Living the Story: Okra and Tomatoes

Okra and tomatoes go very very well together. Okra by itself tends to be a fibrous vegetable that people mostly fry to avoid cleaning them appropriately. This is sad because Okra is a thickener that can be added to stew and vegetable dishes to thicken the gravy.  If you have a stew that more resemble a soup add Okra and the consistency will return.

1/4 lb Double Smoked Bacon

1 medium White Onion rough chopped

4 cloves garlic rough diced

6 med sized tomatoes blanched. Do NOT use canned.

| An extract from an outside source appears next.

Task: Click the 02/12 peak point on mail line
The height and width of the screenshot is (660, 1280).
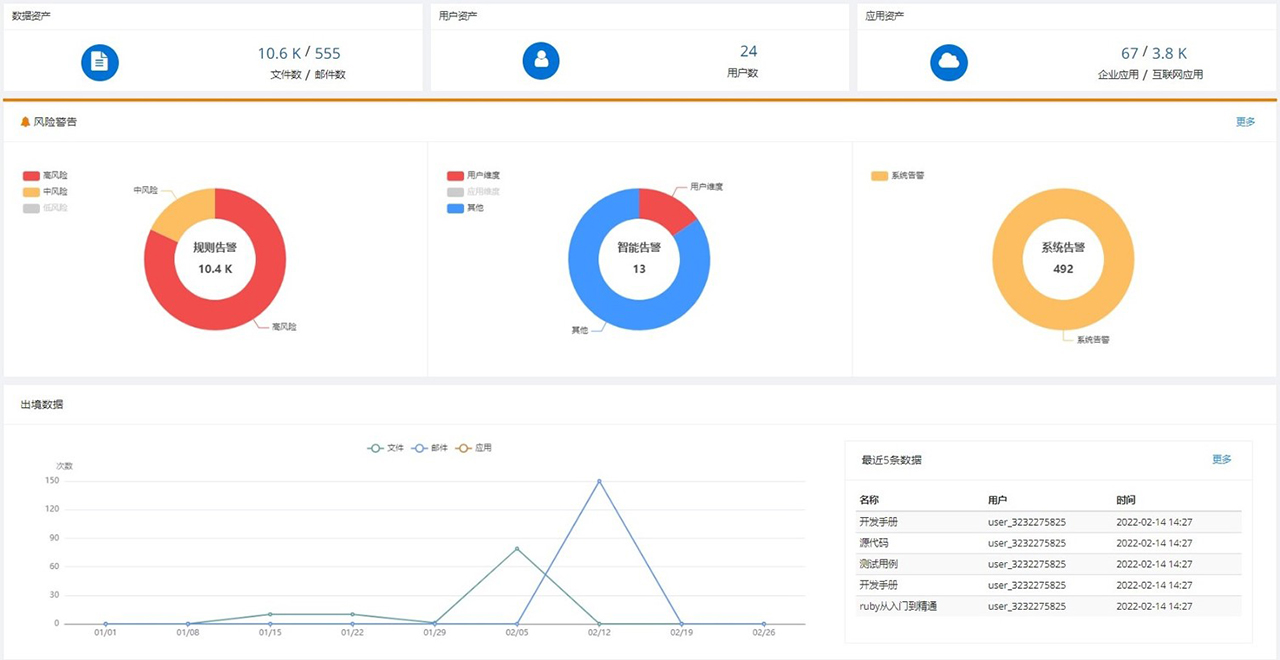Action: pos(599,481)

1/2 cup chicken stock but don’t expect to use much

1 to 1 1/2 cups FRESH okra. Don’t use canned or frozen.

Seasoning

Sea Salt and Coarse Ground Pepper

Saute the bacon set aside

Add Garlic and Onion to the pan saute until golden brown set aside

Drain Oil and add tomatoes let soften, then add stock, season and let simmer for 15 minutes

Clean and cut the Okra. OK Okra is fibrous which makes it an excellent thickener. You have to remove the fuzzy stuff in the middle. Rough chop and add to pan

Cook another 20-30 thirty minutes

Remove from heat let stand 5 minutes and serve.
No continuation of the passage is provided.